Go to the line holding "Viewport: 975px width, 758px height." in the entries below and write out exactly every line down to and including the line holding "Task: Click the Up directory arrow".

------ Dataset

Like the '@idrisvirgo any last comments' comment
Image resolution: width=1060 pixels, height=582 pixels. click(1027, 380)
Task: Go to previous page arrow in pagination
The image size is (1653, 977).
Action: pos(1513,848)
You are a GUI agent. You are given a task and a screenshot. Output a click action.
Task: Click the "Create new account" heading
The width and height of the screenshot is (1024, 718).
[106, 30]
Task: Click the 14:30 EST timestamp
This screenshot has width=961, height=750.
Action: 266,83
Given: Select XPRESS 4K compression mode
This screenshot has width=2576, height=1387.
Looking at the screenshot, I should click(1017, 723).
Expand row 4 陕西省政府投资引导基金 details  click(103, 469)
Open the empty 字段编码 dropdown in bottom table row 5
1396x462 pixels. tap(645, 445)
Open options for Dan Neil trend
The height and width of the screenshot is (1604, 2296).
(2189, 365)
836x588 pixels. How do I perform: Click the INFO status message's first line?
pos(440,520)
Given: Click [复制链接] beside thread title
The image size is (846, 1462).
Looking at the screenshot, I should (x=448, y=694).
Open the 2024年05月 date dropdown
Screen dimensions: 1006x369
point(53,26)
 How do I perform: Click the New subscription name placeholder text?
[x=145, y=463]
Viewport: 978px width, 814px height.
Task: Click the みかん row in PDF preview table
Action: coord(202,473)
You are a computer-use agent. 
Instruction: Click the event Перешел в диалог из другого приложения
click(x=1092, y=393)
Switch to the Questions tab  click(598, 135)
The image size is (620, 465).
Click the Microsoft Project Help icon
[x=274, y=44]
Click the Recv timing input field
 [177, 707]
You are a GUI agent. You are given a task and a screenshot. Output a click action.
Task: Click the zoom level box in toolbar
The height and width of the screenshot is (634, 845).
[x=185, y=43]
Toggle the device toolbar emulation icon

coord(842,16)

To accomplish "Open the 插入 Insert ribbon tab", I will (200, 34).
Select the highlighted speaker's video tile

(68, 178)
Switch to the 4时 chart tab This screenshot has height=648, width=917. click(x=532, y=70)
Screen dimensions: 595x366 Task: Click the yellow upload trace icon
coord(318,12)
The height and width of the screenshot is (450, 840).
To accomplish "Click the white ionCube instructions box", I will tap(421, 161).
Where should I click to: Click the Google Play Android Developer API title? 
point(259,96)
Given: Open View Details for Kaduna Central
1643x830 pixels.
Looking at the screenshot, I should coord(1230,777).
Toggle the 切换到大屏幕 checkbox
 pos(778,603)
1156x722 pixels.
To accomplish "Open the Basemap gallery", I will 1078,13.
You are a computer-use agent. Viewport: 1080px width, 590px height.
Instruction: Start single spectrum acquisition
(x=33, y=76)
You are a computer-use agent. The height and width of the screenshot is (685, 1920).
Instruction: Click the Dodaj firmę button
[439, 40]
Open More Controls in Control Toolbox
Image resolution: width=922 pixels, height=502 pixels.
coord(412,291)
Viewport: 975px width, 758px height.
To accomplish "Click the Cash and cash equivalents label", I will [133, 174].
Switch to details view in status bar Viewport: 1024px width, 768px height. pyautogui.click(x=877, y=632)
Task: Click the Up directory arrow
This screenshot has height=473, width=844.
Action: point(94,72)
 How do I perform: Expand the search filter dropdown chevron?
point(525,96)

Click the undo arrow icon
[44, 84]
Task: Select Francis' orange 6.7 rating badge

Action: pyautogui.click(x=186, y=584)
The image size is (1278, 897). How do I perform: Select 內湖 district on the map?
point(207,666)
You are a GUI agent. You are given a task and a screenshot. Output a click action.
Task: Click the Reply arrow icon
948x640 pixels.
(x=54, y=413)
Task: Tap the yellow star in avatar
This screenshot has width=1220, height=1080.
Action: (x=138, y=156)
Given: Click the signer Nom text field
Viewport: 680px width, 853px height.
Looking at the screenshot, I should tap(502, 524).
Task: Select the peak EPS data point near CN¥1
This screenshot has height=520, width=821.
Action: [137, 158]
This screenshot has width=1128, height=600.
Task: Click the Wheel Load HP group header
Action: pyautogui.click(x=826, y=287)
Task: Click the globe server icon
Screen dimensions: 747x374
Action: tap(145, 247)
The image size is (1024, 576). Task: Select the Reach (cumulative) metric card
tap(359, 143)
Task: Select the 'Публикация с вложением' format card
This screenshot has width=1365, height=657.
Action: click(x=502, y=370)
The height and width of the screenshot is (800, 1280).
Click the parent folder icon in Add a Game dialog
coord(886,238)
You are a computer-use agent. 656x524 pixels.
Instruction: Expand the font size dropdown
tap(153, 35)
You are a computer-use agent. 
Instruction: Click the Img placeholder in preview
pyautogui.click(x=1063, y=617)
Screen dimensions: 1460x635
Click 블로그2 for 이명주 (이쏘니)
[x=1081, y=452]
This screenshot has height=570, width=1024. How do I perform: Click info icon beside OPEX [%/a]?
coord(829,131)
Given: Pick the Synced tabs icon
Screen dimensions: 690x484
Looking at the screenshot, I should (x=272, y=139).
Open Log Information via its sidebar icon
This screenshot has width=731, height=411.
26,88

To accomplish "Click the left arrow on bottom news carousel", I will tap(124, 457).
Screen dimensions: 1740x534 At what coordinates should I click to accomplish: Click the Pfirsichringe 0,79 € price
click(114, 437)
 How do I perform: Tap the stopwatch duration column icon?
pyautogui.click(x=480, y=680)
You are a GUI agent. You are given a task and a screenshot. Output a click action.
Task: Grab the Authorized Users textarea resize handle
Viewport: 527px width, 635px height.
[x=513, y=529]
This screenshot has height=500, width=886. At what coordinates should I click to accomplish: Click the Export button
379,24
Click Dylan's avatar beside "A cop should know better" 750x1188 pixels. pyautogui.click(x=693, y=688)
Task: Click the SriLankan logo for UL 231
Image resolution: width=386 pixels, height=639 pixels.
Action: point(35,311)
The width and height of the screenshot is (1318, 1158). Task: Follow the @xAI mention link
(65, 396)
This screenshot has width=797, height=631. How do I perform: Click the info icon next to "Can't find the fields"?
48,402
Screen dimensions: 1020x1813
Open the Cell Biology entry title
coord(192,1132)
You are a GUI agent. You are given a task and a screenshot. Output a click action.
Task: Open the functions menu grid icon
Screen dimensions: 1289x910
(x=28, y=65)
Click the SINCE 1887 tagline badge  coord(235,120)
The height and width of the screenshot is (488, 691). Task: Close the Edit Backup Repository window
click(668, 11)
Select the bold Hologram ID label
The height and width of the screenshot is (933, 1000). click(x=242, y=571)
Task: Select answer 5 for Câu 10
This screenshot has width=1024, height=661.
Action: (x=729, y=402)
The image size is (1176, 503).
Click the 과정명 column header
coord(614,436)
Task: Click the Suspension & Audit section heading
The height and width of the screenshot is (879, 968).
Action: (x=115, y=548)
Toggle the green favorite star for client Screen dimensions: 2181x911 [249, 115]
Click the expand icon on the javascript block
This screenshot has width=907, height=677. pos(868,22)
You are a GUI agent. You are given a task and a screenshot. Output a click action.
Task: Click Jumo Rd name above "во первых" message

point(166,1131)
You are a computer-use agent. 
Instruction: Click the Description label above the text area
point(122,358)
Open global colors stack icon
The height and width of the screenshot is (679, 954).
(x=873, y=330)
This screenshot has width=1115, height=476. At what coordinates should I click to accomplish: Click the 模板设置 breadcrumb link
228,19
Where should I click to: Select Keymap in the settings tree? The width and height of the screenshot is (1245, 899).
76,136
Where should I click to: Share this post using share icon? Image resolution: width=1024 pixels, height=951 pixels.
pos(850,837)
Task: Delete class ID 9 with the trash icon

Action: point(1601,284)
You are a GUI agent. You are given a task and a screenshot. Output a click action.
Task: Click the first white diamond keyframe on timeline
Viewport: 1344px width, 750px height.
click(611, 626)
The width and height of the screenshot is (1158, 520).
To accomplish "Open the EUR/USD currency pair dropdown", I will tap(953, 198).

------------

Answer section:
Viewport: 975px width, 758px height.
To accomplish "Click the Cash and cash equivalents label", I will [133, 174].
Switch to details view in status bar Viewport: 1024px width, 768px height. pyautogui.click(x=877, y=632)
Task: Click the Up directory arrow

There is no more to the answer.